# [YOUR ASSIGNMENT]
Write every line below out again, exactly as given, but leave out the pictures.

________________________

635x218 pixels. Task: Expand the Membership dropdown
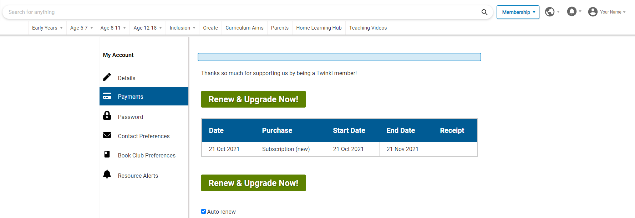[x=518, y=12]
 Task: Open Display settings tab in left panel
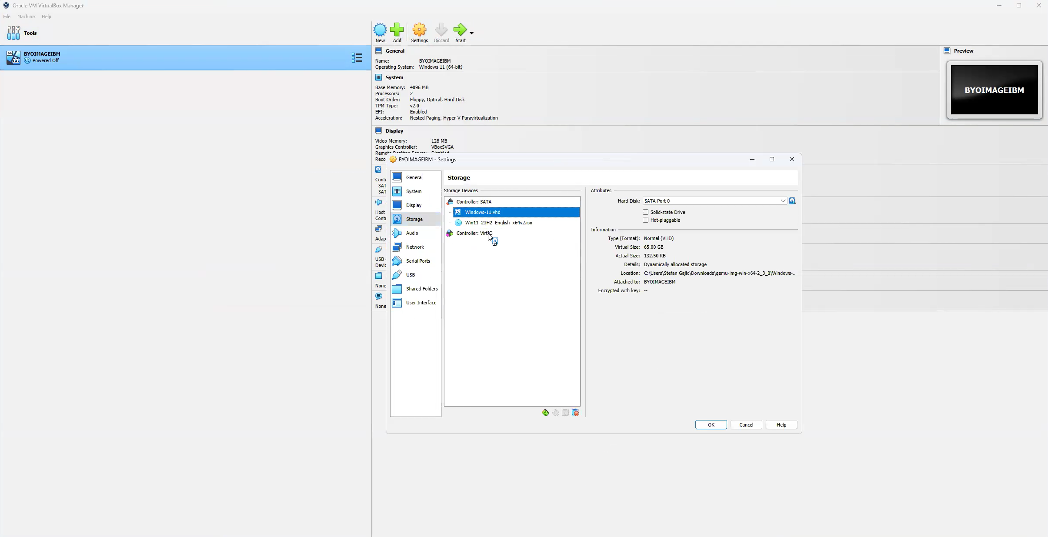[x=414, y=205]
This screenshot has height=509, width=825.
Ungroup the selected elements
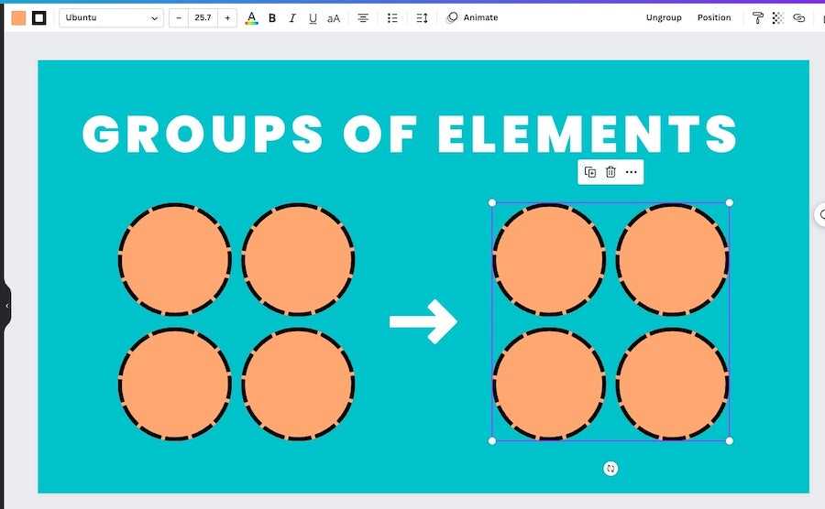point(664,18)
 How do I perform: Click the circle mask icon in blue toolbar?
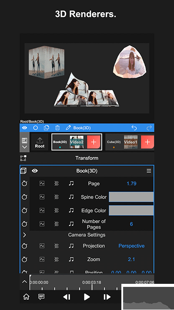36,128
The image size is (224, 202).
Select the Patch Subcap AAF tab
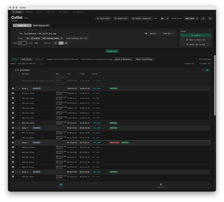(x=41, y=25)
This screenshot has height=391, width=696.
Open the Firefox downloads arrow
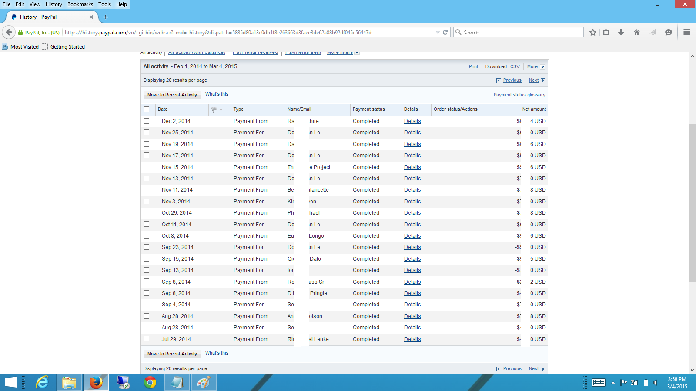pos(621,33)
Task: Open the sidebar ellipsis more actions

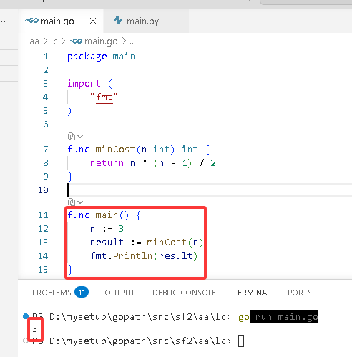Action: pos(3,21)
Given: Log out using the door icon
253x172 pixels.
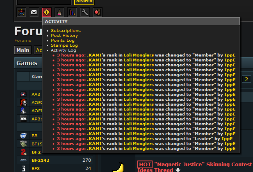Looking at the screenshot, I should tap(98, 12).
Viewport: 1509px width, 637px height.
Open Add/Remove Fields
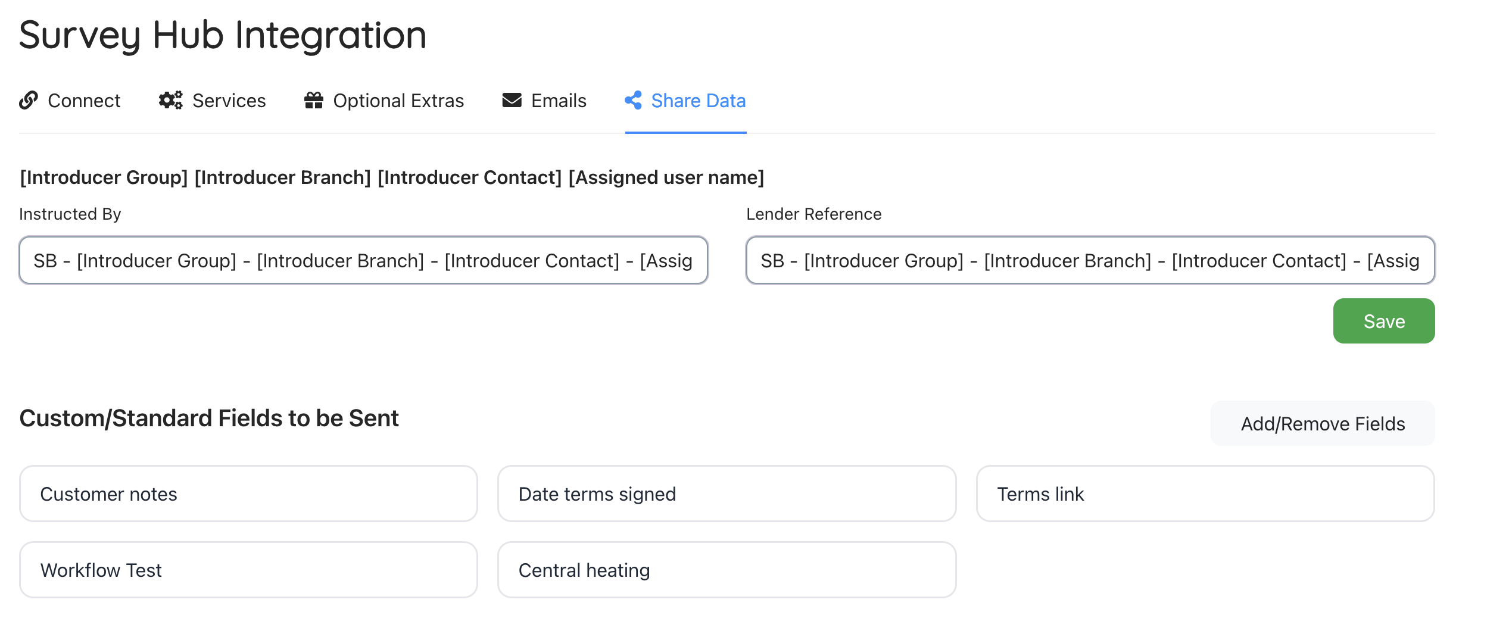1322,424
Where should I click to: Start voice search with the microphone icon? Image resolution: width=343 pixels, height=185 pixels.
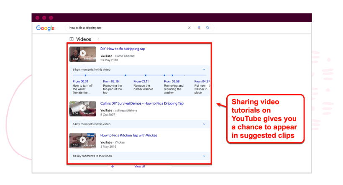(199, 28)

________________________

# [RESULT OF THIS EXERCISE]
635x218 pixels. Task: Expand the Membership dropdown
[x=518, y=12]
 Task: Open Display settings tab in left panel
[x=414, y=205]
This screenshot has height=509, width=825.
Ungroup the selected elements
point(664,18)
 How do I perform: Click the circle mask icon in blue toolbar?
36,128
The image size is (224, 202).
Select the Patch Subcap AAF tab
(x=41, y=25)
This screenshot has height=391, width=696.
Open the Firefox downloads arrow
pos(621,33)
Task: Open the sidebar ellipsis more actions

Action: pos(3,21)
Given: Log out using the door icon
253x172 pixels.
Looking at the screenshot, I should tap(98, 12).
Viewport: 1509px width, 637px height.
Open Add/Remove Fields
1322,424
Where should I click to: Start voice search with the microphone icon? Image resolution: width=343 pixels, height=185 pixels.
(199, 28)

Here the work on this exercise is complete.